_Assignment_
Scan each line of the records for the word "will" and extract the ones that have it.

◇ ◇ ◇ ◇

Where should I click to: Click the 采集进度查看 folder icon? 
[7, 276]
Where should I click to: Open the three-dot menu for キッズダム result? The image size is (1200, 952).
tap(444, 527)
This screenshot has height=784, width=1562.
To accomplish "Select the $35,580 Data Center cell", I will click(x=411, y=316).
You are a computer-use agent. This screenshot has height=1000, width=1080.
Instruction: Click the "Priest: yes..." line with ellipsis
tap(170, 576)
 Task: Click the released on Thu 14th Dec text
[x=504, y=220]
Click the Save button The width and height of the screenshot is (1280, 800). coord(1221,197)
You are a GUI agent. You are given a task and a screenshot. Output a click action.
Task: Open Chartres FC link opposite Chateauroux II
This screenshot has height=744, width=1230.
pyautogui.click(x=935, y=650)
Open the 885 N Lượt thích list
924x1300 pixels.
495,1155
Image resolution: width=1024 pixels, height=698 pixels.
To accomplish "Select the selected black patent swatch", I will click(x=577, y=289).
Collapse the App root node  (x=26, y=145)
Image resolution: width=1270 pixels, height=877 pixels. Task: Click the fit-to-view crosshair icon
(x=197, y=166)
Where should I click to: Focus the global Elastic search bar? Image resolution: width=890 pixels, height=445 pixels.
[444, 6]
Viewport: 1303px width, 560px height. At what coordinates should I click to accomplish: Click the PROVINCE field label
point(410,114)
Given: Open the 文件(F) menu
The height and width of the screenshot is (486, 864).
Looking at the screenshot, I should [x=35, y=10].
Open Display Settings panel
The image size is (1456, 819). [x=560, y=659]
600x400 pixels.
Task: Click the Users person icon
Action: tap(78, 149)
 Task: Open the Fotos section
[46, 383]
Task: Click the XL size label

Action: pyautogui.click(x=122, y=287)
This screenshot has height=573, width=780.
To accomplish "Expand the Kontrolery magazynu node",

◇ ◇ ◇ ◇

_Response to this task_
To accomplish "Select the $35,580 Data Center cell", I will click(x=411, y=316).
To accomplish "Select the selected black patent swatch", I will click(x=577, y=289).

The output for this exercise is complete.